En el banco sólo había una muchacha gorda que se andaba pintando las uñas, mascaba un chicle con el estilo de una talonera, y veía un documental sobre la vida sexual de las morsas. “Este es un asalto señorita, etcétera”, dijo la caucásica, y soltó a Fifí quien de inmediato inspeccionó la zona, sacó los colmillos y se apostó en la entrada, gruñendo como un rotwailer. La muchacha gorda, con gemidos hipócritas de una perfecta talonera, rogó que no la matáramos. “No tenemos intención de matarte, cherie”, dijo mi camarada caucásica. En una mochila que traía, hizo poner a la muchacha talonera todo el dinero de la bóveda. “Ahora sí, querido, larguémonos, pero antes cállale la boca a esa obesa”. La amordacé lo más comedidamente y me dispuse a cargar la mochila repleta de fajos de a quinientos.
Salimos de Tuxtla con un paso de lince, silencioso pero rápido. Fifí volvió a su condición normal de perra de la burguesía. Dormimos un rato en un paraje boscoso, no sin antes comer unas fritangas que la caucásica traía en la guantera, y tomamos unos tragos de guaro que yo había comprado en un pueblo perdido allá en la Península. Ella, como para alejar malos hábitos o equívocos involuntarios, me dijo que me cuidara con ponerme impertinente, pues Fifí había castrado a no menos de diez. Le señalé que no tenía intención de violarla. Después de dormir no más de cuatro horas, reanudamos el viaje cuando el alba no rompía, es decir, antes de las cinco, porque la caucásica tenía ganas de bañarse en el mar, en unas playitas que quedaban detrás de unas lomitas.
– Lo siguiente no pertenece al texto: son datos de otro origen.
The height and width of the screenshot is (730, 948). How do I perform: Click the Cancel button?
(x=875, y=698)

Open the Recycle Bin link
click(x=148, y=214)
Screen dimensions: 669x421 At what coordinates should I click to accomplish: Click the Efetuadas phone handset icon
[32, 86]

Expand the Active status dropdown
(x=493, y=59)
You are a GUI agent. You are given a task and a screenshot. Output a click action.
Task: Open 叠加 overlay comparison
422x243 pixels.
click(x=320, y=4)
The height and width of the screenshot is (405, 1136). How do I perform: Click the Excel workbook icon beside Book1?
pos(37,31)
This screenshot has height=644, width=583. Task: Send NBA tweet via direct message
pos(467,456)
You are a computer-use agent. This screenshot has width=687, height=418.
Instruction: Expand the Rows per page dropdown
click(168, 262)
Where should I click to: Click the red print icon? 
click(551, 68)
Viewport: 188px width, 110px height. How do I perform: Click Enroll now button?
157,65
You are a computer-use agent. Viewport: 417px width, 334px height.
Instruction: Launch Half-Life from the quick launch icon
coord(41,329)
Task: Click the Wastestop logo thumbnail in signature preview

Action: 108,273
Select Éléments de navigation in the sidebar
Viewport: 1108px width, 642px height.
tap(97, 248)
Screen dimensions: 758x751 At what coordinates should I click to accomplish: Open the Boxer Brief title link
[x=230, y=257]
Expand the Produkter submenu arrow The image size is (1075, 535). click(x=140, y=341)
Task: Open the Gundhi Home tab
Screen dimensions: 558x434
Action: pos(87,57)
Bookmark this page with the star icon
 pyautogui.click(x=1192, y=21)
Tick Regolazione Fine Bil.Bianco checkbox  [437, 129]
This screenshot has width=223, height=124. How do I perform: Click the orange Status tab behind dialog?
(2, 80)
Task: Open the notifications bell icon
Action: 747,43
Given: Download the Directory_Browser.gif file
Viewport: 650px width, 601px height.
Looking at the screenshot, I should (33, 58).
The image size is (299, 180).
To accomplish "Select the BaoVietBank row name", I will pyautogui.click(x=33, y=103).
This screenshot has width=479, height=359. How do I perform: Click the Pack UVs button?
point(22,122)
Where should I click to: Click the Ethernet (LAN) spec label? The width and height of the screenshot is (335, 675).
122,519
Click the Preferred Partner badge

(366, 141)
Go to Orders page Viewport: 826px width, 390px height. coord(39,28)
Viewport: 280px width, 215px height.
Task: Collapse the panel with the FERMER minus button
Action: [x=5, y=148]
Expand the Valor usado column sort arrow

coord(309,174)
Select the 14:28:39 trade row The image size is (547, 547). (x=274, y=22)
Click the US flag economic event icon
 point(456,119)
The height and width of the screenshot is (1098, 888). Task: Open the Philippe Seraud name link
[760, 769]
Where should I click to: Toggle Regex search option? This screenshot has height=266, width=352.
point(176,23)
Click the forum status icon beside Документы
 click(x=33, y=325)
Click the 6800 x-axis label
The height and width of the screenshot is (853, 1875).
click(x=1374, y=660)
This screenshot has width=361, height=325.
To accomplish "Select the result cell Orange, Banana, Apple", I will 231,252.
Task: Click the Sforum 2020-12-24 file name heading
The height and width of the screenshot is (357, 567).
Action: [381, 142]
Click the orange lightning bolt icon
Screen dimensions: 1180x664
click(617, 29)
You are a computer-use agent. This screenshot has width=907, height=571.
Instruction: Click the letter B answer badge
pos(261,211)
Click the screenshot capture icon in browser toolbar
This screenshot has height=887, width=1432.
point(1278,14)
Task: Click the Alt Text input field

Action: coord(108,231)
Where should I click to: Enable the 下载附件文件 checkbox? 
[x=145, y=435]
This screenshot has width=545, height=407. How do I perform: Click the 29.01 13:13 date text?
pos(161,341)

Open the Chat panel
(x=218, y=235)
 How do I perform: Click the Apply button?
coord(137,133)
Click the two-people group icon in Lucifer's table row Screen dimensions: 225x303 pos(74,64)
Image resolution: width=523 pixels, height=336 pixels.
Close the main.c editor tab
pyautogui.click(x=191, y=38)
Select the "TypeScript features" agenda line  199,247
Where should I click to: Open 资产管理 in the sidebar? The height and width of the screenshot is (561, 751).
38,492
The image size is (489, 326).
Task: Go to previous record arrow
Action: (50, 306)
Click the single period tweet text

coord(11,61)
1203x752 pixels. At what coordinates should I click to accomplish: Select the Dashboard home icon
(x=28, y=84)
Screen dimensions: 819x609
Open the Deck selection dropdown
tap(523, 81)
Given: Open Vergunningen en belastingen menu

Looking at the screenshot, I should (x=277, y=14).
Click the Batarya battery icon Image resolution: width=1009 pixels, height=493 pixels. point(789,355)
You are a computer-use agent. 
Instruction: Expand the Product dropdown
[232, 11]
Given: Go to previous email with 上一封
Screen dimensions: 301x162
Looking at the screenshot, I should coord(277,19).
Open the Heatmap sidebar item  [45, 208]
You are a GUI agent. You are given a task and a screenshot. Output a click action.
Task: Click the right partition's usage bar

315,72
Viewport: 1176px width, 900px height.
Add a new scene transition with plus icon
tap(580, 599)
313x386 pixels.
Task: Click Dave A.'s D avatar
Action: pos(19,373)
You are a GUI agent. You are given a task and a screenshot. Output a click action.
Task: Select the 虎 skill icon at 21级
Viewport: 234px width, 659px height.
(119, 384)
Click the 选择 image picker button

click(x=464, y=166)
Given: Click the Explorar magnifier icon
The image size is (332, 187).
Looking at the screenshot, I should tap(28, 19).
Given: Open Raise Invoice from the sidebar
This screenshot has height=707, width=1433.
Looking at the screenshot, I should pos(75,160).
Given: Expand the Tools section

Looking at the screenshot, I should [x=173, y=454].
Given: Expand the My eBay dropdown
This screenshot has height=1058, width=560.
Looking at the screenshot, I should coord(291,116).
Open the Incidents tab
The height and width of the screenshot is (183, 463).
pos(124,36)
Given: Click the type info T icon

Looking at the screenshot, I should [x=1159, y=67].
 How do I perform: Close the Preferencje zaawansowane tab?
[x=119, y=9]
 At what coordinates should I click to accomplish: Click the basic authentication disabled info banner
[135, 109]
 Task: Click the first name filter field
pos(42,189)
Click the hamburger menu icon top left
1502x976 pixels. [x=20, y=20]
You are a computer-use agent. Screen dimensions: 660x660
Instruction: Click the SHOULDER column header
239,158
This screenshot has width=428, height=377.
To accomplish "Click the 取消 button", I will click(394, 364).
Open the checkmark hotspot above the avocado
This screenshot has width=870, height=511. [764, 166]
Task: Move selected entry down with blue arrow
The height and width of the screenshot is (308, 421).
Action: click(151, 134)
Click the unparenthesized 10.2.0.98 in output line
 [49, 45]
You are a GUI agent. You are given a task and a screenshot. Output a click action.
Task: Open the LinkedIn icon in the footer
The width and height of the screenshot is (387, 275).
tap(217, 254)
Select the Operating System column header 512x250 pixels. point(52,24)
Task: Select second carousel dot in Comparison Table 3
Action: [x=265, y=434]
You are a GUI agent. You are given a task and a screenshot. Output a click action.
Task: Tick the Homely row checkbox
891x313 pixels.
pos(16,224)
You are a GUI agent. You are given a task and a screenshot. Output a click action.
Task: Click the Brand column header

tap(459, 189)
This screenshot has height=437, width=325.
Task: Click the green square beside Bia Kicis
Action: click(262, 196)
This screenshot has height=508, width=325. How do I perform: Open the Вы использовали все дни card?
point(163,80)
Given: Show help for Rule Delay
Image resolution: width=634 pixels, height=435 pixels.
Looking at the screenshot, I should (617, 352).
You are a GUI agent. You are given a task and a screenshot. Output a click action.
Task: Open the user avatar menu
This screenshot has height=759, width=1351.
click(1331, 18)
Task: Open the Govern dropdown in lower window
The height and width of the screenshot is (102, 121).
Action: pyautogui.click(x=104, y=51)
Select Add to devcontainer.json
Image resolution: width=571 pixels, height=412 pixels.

La murria me empezaba a chingar en esos momentos, y ya extrañaba la atmósfera inhóspita de la península, con su calor descalcificante y con sus atardeceres arrebolados. Ella quiso indagar el motivo de mi periplo. Insinué que mi intención era hacer la revolución, buscar contactos guerrilleros y joder a los explotadores; es decir, mi prospectiva de vida era utópicamente indeseable. “¿Y quién te jodió tu corazoncito, poeta, digo, pues los que quieren purificar la mierda han de haber probado la hiel menos amarga, no? (Entonces yo no quise mencionarte, Susana). En el parabrisas ya se veía el horizonte marino. Fifí ladraba como perra en estro, cuando los cabellos de la caucásica se soltaron, castaños y rociados por las lanzas solares. Hurgué en el bolsillo de mi chamarra la cajetilla de los delicados que no traía.
Ella estacionó el vehículo nuevamente, se apeó, tiró a Fifí en la húmeda arena y dio esa orden que no me esperaba: “ahora sí, quiero que me cojas, querido”. Lo dijo tan seco, tan lascivamente seco, que las pocas gaviotas que se bañaban de arena alzaron el vuelo despavoridas.
Dejé de pensar en revoluciones pendejas, en contactos guerrilleros y lógicamente en ti, Susana. El único contacto que me importaba era el cuerpo de ella.
En el mar, la luz tempranera del sol fraguaba cristales fugitivos.